Just landed in Dubai. Travelled at least one mile on foot and train to connecting flight to Chicago. Lots of bling here that looks blingier under bright lights. Per the advice of my guru, going to get rid of cow-dunged Indian shoes and replace them with new ones I bought in Rishikesh.
People rarely go beyond “Yoga citta vrtti nirodhah” to the third sutra in the Yoga Sutras. If they would just go one more sutra and they’d find: “Then the seer dwells in his own nature.” Work toward the peaceful mind single-pointedness and what you truly are will emerge. For me, that true self is compassion. I will never reach the point where I totally eclipse my ego and end up in some kind of trance living yet connected primal unity. That kind of primal unity, sadly, is beyond me. My bridge to primal unity, which I shall never cross I believe, is compassion. Compassion takes me away as far away from my ego as I’ll ever go. In the same way I won’t be able to do the unsupported headstand (no hands on ground), so I won’t be able enter the be absorbed in primal unity while I yet live. This is one of the long list of deficiencies I have, including mechanical ineptitude, slow-twitching muscles, a bad ear for foreign languages, not eating and drinking slowly enough, being judgmental, and not helping out enough at home in the cooking department.

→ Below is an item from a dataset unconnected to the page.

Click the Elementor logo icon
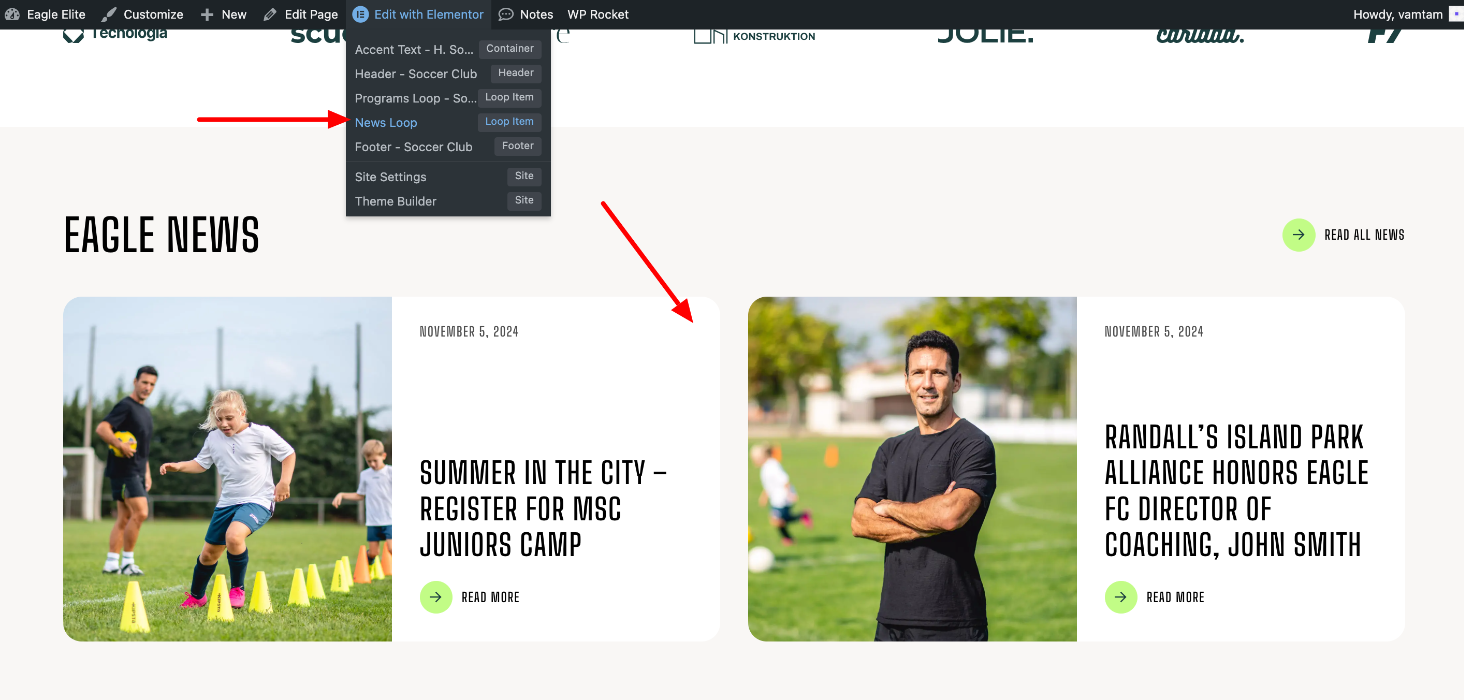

What can I do somewhat effectively? Feel for others. I have not talked much about the classes and my final presentations in Hatha and Vinyassa. Now I will. They were a bizarre mix of Thoreau, postmodernism, anatomy, Tantra, postmodernism, pedantry, Vaudeville, random allusions to current events, hip-hop, and rather coarse humor. Just being myself in other words. In the critiques, several students told me that being myself helped them be themselves. Perhaps that is what my teaching for the past 32 years has been about—perhaps that what my life has been about: to put myself out there so others can do the same. That is my best expression of compassion. When the fluctuations in my mind subside, that apparently is my true nature. This is my yoga and where my Um slowly transforms into OM.